Available data below:

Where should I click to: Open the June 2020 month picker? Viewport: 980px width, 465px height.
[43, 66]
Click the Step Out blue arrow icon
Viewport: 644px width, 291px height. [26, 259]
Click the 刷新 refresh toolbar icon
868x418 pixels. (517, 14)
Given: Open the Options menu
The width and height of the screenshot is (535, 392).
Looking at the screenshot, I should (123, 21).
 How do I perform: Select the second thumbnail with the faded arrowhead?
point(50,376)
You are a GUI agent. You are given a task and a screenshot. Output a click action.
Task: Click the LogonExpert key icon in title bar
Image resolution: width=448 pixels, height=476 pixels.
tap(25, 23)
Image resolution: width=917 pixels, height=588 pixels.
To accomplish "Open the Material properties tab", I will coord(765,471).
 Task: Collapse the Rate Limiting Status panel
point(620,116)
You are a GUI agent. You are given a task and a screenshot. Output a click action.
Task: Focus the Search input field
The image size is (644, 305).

End of Available data.

#### [Problem statement]
Your task is to return, exactly and on their own, the lines from the one containing "How do I perform: Select" through the last line of the listing.

#### [Solution]
 How do I perform: Select the second thumbnail with the faded arrowhead?
point(50,376)
You are a GUI agent. You are given a task and a screenshot. Output a click action.
Task: Click the LogonExpert key icon in title bar
Image resolution: width=448 pixels, height=476 pixels.
tap(25, 23)
Image resolution: width=917 pixels, height=588 pixels.
To accomplish "Open the Material properties tab", I will coord(765,471).
 Task: Collapse the Rate Limiting Status panel
point(620,116)
You are a GUI agent. You are given a task and a screenshot. Output a click action.
Task: Focus the Search input field
The image size is (644, 305).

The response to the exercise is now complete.